Have fun with your new potential partner and remember, this is only the starting point — there’s always something new to learn, master and delve into, so enjoy the journey! If you’re looking for additional guidance and training resources, check out the Top 10 Best Service Dog Training Resources.

What did your Service Dog learn first? Would you do things differently if you could do it over? Have something you feel should be on this list, but isn’t? Chime in with a comment and let us know what you think.


Learn more about voluntary, community-defined training and behavior standards for handlers and their Service Dogs at




  • GB August 8, 2014

    Where’s housetraining on this list?

  • Anne Mills October 7, 2014

    In basic puppy training, the trainer had me put the dog in a “sit” and then “down”. Since the commands were so closely given and the trainer didn’t have me correct the “down action” even tho’ the down command may not have been given, the dog now thinks that sit and down are the same command and both mean “down”. When I was teaching him “halt” (stopping abruptly), he automatically did a “sit’ on his own if he was in “heel”. Now, while he is in “heel”, he sits on “halt”. When he is coming towards me, he stops on halt, but doesn’t sit, unless I give the “sit” command and then he goes “down”. What would be the best way to straighten this all out. He is a 2 YO Standard Poodle. He was too impatient to use food rewards and I am too uncoordinated to use a clicker. He is trained by repetition and praise.

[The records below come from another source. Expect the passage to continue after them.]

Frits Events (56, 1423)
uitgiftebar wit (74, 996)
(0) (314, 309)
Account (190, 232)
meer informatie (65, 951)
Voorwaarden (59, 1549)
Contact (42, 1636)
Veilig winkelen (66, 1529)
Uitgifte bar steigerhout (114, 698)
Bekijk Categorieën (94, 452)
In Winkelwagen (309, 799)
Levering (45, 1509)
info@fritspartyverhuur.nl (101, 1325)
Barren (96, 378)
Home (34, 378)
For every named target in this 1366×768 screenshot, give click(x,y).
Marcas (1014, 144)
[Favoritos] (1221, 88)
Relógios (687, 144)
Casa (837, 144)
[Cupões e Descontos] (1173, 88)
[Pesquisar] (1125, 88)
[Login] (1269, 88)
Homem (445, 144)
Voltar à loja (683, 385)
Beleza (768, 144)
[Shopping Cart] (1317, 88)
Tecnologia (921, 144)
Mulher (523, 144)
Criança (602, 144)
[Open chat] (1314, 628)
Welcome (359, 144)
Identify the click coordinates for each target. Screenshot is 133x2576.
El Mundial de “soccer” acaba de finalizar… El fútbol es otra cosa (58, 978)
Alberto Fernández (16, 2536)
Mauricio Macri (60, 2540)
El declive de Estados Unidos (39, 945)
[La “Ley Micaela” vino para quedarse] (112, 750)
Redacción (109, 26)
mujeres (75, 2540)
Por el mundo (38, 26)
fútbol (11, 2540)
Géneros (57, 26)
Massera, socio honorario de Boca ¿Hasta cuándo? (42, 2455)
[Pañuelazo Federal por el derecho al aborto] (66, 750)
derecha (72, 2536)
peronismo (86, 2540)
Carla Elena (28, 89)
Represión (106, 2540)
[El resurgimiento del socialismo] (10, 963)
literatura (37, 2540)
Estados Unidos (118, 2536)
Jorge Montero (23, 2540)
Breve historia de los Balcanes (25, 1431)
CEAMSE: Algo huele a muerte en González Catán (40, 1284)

    • Brendalyn May 10, 2016

      Wow that’s insane that has never happens to me!! 😮

    • Brianna K Towe April 30, 2017

      You could use a word to substitute the clicker. I use yes if I don’t have a clicker on me. Slowly work on sit saying yes before he lays and praise then even if he does lay after. Only give praise on sit then work on lay as a separate command

  • Jessamy J'anguisette November 20, 2014

    Trust, housebreaking, calm, name, mat.
    The first behavior learned usually becomes the default behavior for life.. as evidenced by the sit/down default behavior experienced by Anne, above. Above all, I want my dog to trust me. Everything else, really, is secondary.

  • Starfelia January 27, 2017

    Great post! When it comes to living with dogs, there are many different opinions on how to raise them, treat them, house them, and train them. Just like with children, everyone has a different way of “parenting” their pets. With that said, most agree that basic obedience training is essential for all dogs, regardless of age, size, or breed. In fact, many even agree that there are some basic commands that should be taught to all dogs, and it’s very important communicating effectively.

  • Cheyenne Murray March 14, 2017

    How late is it to start a dog for service dog training

    • Micayla Arnold November 25, 2017

      Depends on the dog. It usually takes 1-3 years to train a service dog and its recomended as a puppy but I know people who trained their dog at the age of 2-6 just depends on the dog because sometimes the dog retires from working at the age of 6 but sometimes they work until 12

  • Karla Wolfson August 26, 2017

    Very important to me is walking on a leash without pulling or becoming distracted. Now you just tell me how to do that, PERFECTLY. I am 63 years old and disabled. I have a 3 yr old Rhodesian Ridgeback that I rescued from the Miami Basin as a little puppy tied up to a nasty garbage can. We are bonded for sure. He is well socialized and a very kind and overly friendly companion. He has been to kindergarten class, puppy class, beginning obedience class and etc., still he is a strong, 120 lb. Dog.

    • Marissa September 7, 2017

      I use a head harness and it literally eliminates pulling. If you pull on the lead it just pulls the dogs head inward toward your leg so they have to stop. When I do this with my service dog she looks up at me for new instruction which is helpful. Every dog is different though.

  • Blake B November 19, 2017

    I use a hand harness, it works well for my dog

  • Heather Daly January 9, 2018

    This is a great article. I would encourage the writer to embrace both male and female dogs and perhaps interchange “he” with “she” as a way to include both genders.